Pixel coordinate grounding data

══════════

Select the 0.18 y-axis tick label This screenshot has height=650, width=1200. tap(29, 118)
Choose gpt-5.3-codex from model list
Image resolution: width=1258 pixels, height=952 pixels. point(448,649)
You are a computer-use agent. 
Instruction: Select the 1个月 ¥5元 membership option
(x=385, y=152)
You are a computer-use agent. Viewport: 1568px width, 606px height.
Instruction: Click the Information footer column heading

══════════

* _What is required_
Return every line from the entries above that contains the word "computer".

* _Reply to the exercise_
You are a computer-use agent. 
You are a computer-use agent. Viewport: 1568px width, 606px height.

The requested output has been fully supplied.